L’accélérateur de particules strasbourgeois est bien caché. Destiné à produire plusieurs éléments radioactifs pour mieux diagnostiquer et soigner, entre autres, les cancers, ce cyclotron est entouré de deux mètres de bétons sur le campus du Centre national de la recherche scientifique de Cronenbourg (Bas-Rhin). Sas, surchaussures, contrôles des radiations, la sécurité est grande.
Depuis 2013, l’installation sous forme de cube nommée Cyrcé tourne une centaine de jours par an à une vitesse proche de la lumière. Elle crée des particules (des isotopes) à la radioactivité faible. Fixées sur des molécules, elles sont ensuite intégrées chez des êtres vivants. Certaines sont déjà utilisées à l’hôpital. D’autres sont encore en phase de test, sur des souris, notamment.
Pour mieux visualiser les tumeurs à l’intérieur du corps
Né il y a dix ans ce mardi, le projet Cyrcé vise d’abord à penser l’imagerie médicale de demain, la tomographie par émission de positons (TEP), développée ces dernières dizaines d’années. Pour la cancérologie ou la neurologie, c’est un moyen de mieux visualiser ce qu’il se passe dans le corps, plus précisément qu’avec la radiographie, afin de trouver les cellules cancéreuses et connaître leur état.

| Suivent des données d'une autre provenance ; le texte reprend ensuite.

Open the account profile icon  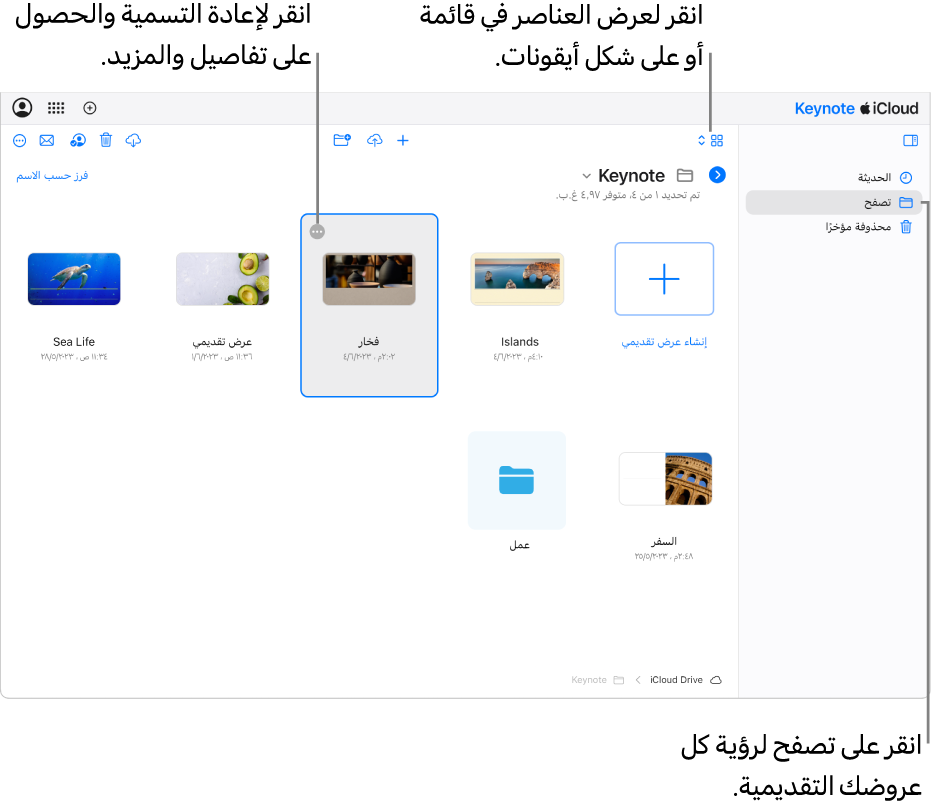click(23, 108)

Un exemple : comme les cancers consomment du glucose, les hôpitaux utilisent déjà des molécules de glucose, mais radioactivement marquées (au fluor 18), afin de cibler les tumeurs grâce à un captage en 3D par les appareils de TEP. Mais au sein de l’Institut pluridisciplinaire Hubert Curien de l’université de Strasbourg, le département de radiobiologie, hadronthérapie et imagerie moléculaire, va plus loin.

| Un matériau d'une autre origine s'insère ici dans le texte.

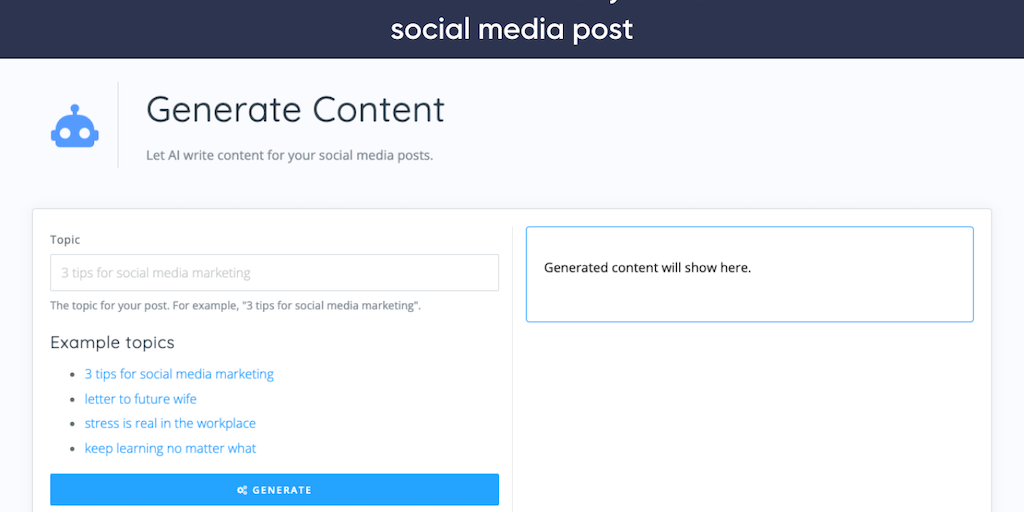
Task: Click the bullet beside "keep learning" example
Action: (x=73, y=449)
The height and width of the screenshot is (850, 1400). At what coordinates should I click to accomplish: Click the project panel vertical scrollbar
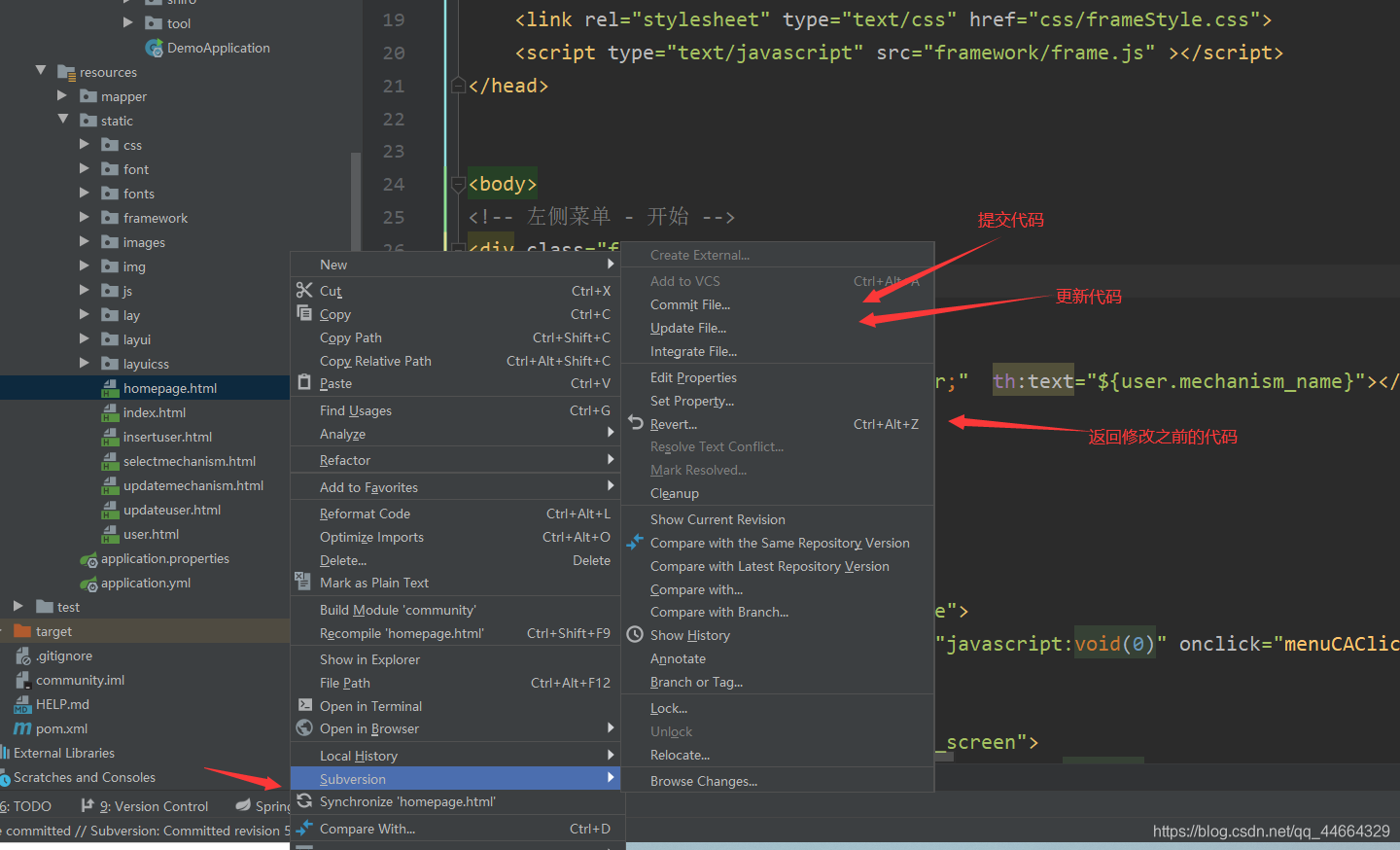pyautogui.click(x=356, y=195)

Pour traiter plus précisément des cellules cancéreuses
Le cyclotron Cyrcé permet aussi de traiter directement des tumeurs (avec des protons), d’une manière là aussi plus précise que la radiothérapie. « Les rayons X continuent au-delà de la zone ciblée », compare le professeur Patrice Laquerriere. A l’aide d’un grand faisceau situé à côté de leur accélérateur de particules, les chercheurs alsaciens expérimentent ainsi l’effet de plusieurs particules radioactives.

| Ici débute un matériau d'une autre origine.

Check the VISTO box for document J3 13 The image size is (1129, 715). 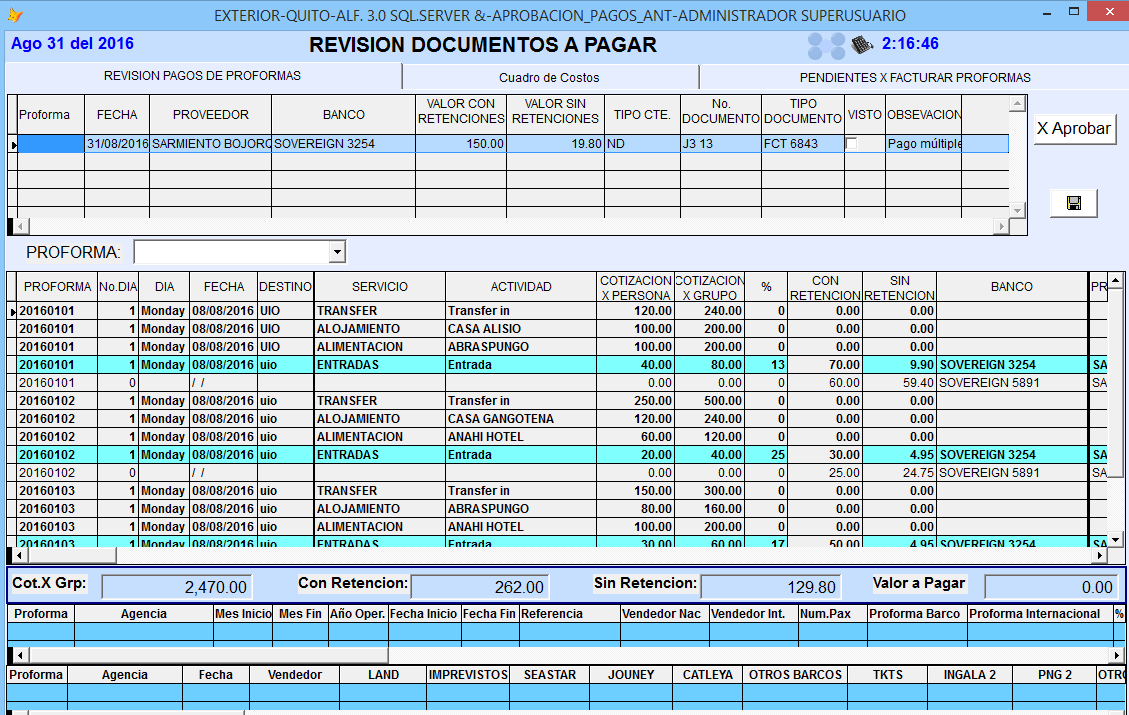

« Cela permet de cibler uniquement une petite zone et d’éviter de toucher les tissus sains autour des cellules malades et d’entraîner des cancers radio-induits », ajoute Patrice Laquerriere. Nommée protonthérapie, la technique est déjà utilisée sur des patients (pour des cancers oculaires ou à la base de la nuque, afin d’éviter de toucher la moelle épinière) à Nice, Caen et Orsay.
Egalement en pointe, l’Institut de cancérologie de Lorraine pourrait s’y mettre. Les spécialistes strasbourgeois collaborent ainsi avec le service de médecine nucléaire du CHRU de Nancy. Co-fondé par ce dernier, le groupement Nancyclotep vient de s’installer à côté du cyclotron alsacien (un des deux seuls dédiés à ces recherches en France) pour amener de nouvelles molécules jusqu’au lit des patients.
De nouveaux traceurs radioactifs avantageux à Strasbourg
C’est que les scientifiques alsaciens - avec d’autres spécialistes français - ont largement avancé sur de nouveaux traceurs radioactifs, d’une durée de vie plus longue, passant de quelques heures à quelques jours. Récemment testé, le zirconium 89 dispose par exemple d’une radioactivité de quatre jours, contre deux heures seulement pour le fluor 18, standard dans le domaine.
« Certains anticorps mettent du temps à atteindre leur cible dans le corps », justifie Patrice Laquerriere. Là où l’accélérateur de particules alsacien travaille déjà avec des services dédiés du Grand Est (sur des cancers du pancréas, par exemple), ses isotopes pourront désormais être transportés aussi et utilisés plus loin. Mais avec précaution, dans des centimètres de plomb.